I have installed my own seagate tape drive on my PC with Ubuntu 14.4 on and can interrogate the tape using the command;
mt -f /dev/st0 status
this tells me the tape is there okay.
I tried to run;
tar -tzf /dev/st0
this exited with an error and so did the command to extract files.
If I typed ls -l /dev/st0 no files show just the permissions and tape name; tape9.
Is it possible to format these tapes or name them? At the moment a support comapny want £50 per tape to format them. Or maybe its the programs own proprietary backup system and format.
Either way I'm stuck!
Distribution: Cinnamon Mint 20.1 (Laptop) and 20.2 (Desktop)
Posts: 1,672
Rep:
We'd need to know what sort of tape drive you're using. There are DLTs, Super DLTs,(Digital Linear tape) DDS1, DDS2, DDS3, DDS4 helical scan tapes, 1/4" Quik tapes and numerous others. There are also several density settings you can set up on most drives. Trying to read a DDS3 tape in a DDS 1 drive won't happen. (It'll probably just eject.) so you're not really giving us much to go on from the hardware side.
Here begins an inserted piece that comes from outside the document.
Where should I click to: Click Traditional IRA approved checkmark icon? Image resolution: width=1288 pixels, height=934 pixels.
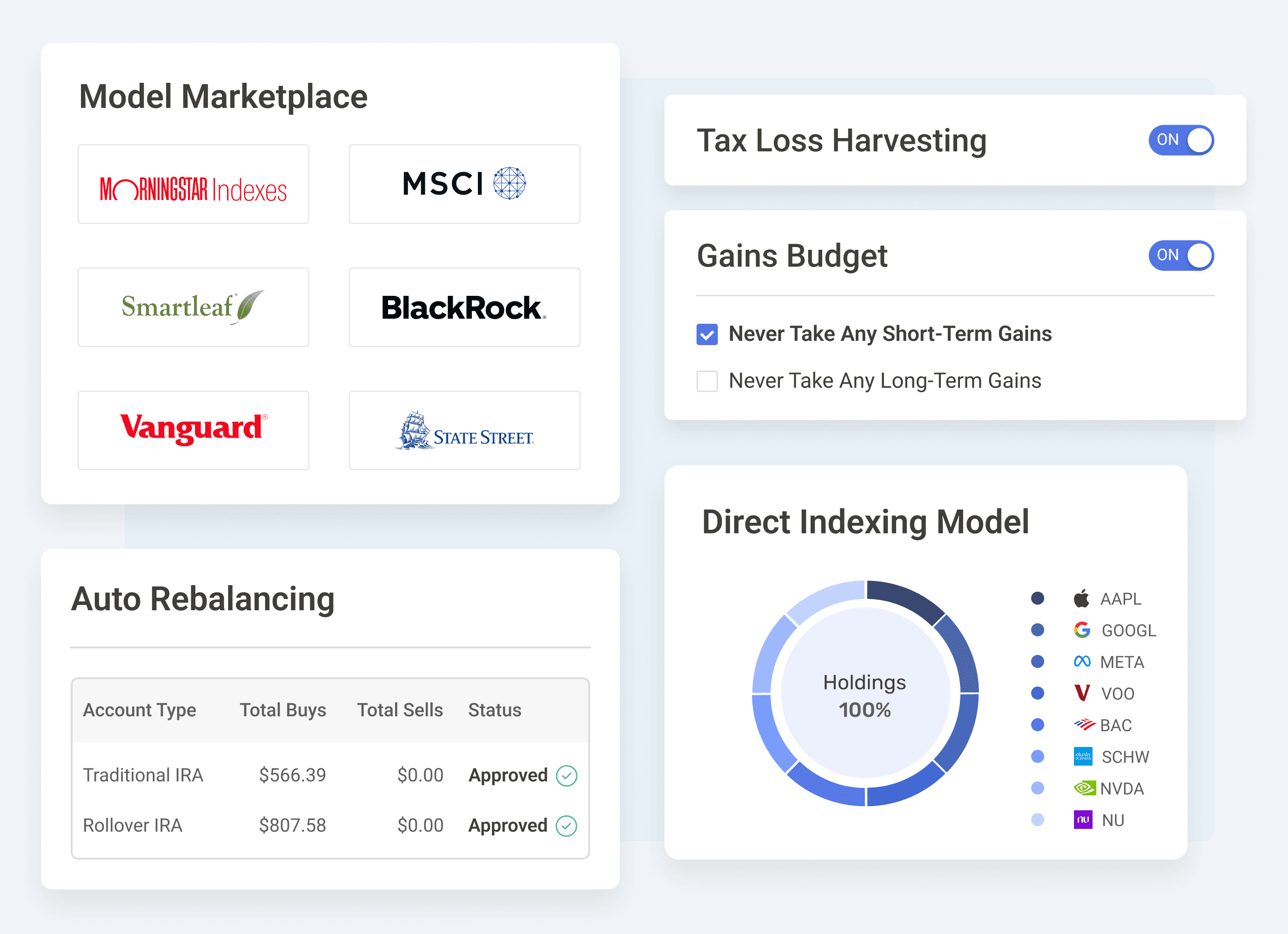point(566,775)
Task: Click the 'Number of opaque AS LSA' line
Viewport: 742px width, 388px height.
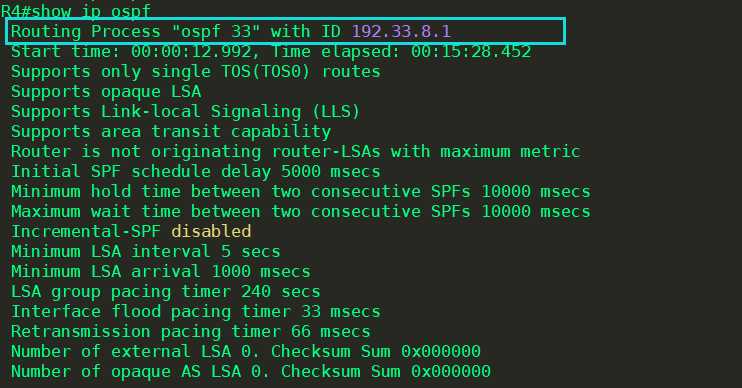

From the software side, tapes are initialised with their name, the density, etc, before use though this generally happens the first time you write it. Using a "used" tape can have problems due to head alignment issues if it was initialised in a different drive.
I have had a look again today and the tapes are Quantum Travan 20's for use in travan 20 drives. The drive is a seagate STT220000A.
I ran the following command;
sudo tar -tzf /dec/st0 and got;
gzip; stdin; not in gzip format.
gzip; stdin; unexpected end of file
tar; child died with signal 13
tar; error is not recoverable exiting now.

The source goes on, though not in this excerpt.